Drawing a “startling” analogy between the effects of South African apartheid on the black population and the effects of “functional apartheid” in the United States on its black and brown citizens, Brooks traced a bleak portrait of high infant mortality and excessive overall suffering among the poor. Since blacks and browns make up disproportionate numbers of the poor in South Africa and the U. S., neither of which have national health care plans, a system that ignores the poor also disproportionately affects minorities. The situation is especially true in Dallas, where blacks, browns and Asians make up about 80 percent of those living below the federal poverty line. Brooks concluded, among other things, that “U. S. blacks die at much higher rates than whites from preventable diseases. “

The article created considerable controversy, both in Dallas and nationally. But it didn’t get Brooks in trouble with his bosses. Both Ron Anderson and David Smith were listed as co-authors.

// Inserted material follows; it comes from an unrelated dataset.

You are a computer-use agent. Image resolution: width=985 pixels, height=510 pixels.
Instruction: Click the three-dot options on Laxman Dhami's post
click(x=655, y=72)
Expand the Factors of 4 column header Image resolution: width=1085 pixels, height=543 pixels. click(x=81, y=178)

But Smith wasn’t going to be his boss for long. In February 1992, the architect of the Dallas COPC system was named commissioner of the Texas Department of Health. Anderson, chairman of the commission overseeing the department. had provided the key recommendation. But Texas’ gain was Parkland’s loss, twice-over. Smith’s wife, Donna, who had become director of Park-land’s homeless program, also resigned to move to Austin. Anderson considers the departures “bittersweet, ” but he knows there’s a payoff. With Smith installed as head of the entire state’s health program, it’s a sure bet that Dallas-style COPC clinics will be springing up from the rural counties of the Panhandle to the ghettos of Houston.

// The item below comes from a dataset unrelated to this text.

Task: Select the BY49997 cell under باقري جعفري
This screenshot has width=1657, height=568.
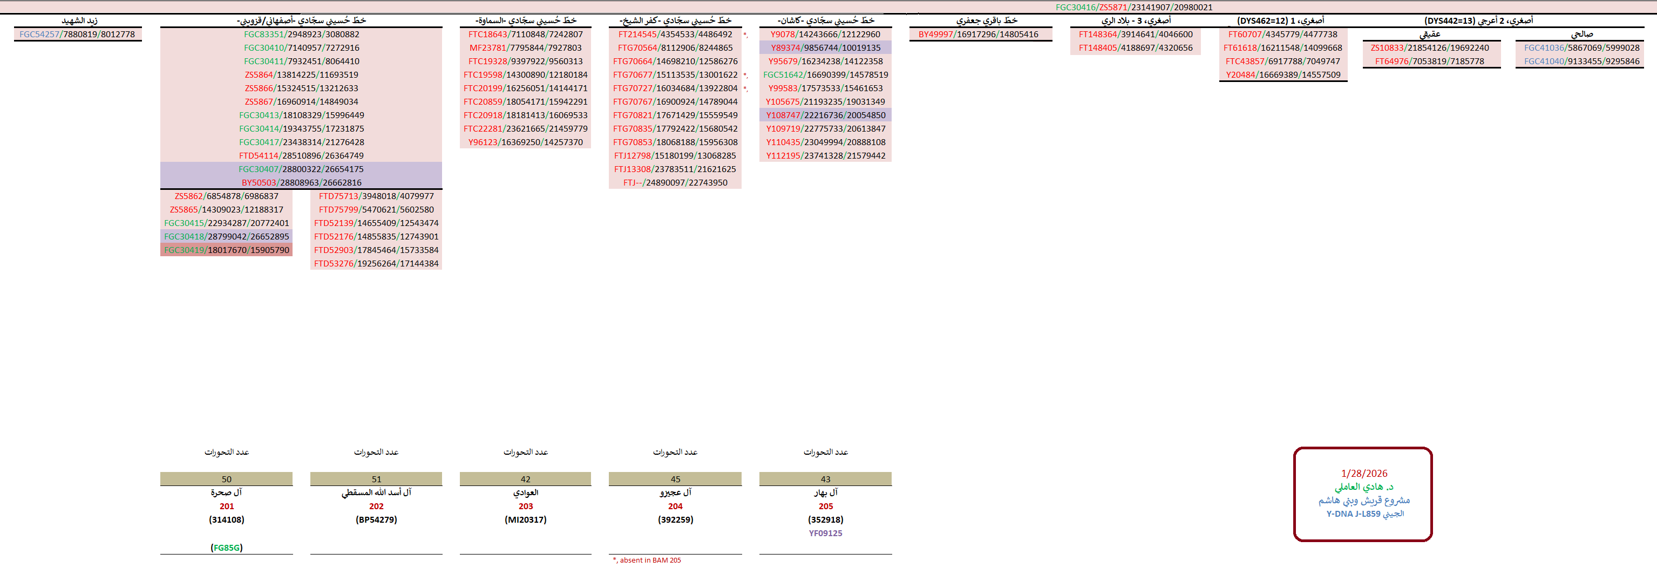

THE SALV1DAR CHILDREN’S HEALTH Center, an unassuming prefab on No-mas Street in the West Dallas barrio, is so full there’s only standing room. Hispanic and black mothers sit waiting their turns, holding their babies and watching Joan Lunden anchor canned health reports on a TV supplied by Whittle Communications, which markets its services in doctors’ waiting rooms around the country. But the viewing audience here is different. In this room, a new generation is being brought into the loop of health. A “right, ” Ron Anderson calls it. Like life, liberty and the pursuit of happiness.

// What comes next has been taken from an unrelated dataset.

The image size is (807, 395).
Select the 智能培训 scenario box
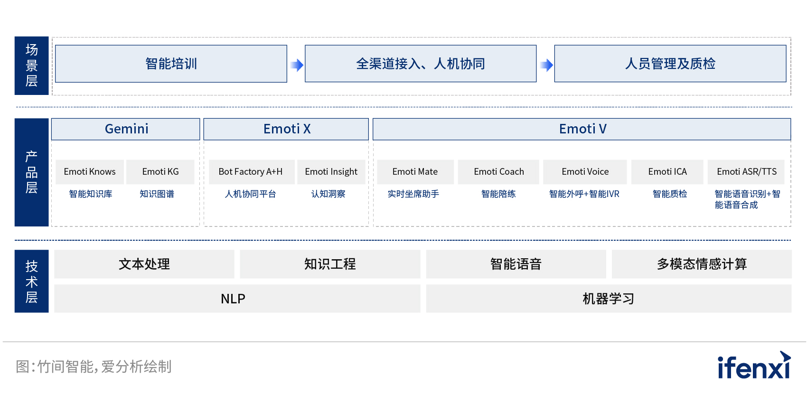171,64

Dr. Mary Beck Tait, a 30-year-old pediatrician who came here from a public health position in Arkansas, is the only staff physician, but she’s backed up by two nurse practitioners. Tail spends most of her time guiding babies along a prescribed checkup path until they’re 12 years old and shift over to the West Dallas Clinic. It’s not cutting-edge medicine. This morning she checks 4-month-old Pedro, who was born a preemie but is now doing fine, except for the needle Tait has to stick in his pudgy thighs for a scheduled inoculation. Last time in, Pedro had an ear infection, but Tait spotted it and treated it before it took a turn for the worse. He may need tubes. If so, Tait will refer him to Children’s Medical Center or Parkland.

Tony, another 4-month-old, also has ear troubles. His mother, a 34-year-old who moved to Dallas from San Luis Potosi 17 years ago, had been giving him some medicine from a private doctor she went to before she found out she could use the clinic. Tait decides the infection is healed enough not to need a new prescription, but tells the mother to return in a week. Then Tony gets the needle. Tough kid-cries only a little.

It goes on all morning. Nothing fancy. Among those who come, though, is 21-year-old Laura, with her third child, also named Laura, for a four-month checkup. Laura the mother seems especially at ease in the clinic, able to describe for Tait what kind of formula she’s using and her baby’s progress in rolling over and holding her head up. Little Laura’s 2-year-old sister, Marie, slips out of the examining room to look at the other children down the hall. Marie has been treated at Saldivar since birth, too. So has her older sister, now 4, and so has Laura, the mother. And they had all been born at Parkland. And they were all healthy. No rocket science at all. Even Ron Anderson would tell you that. “People say what we’re doing is novel,” he laughs one morning in his office, trying to figure out how to replace David Smith and keep the revolution moving. “But what’s really so novel about it?”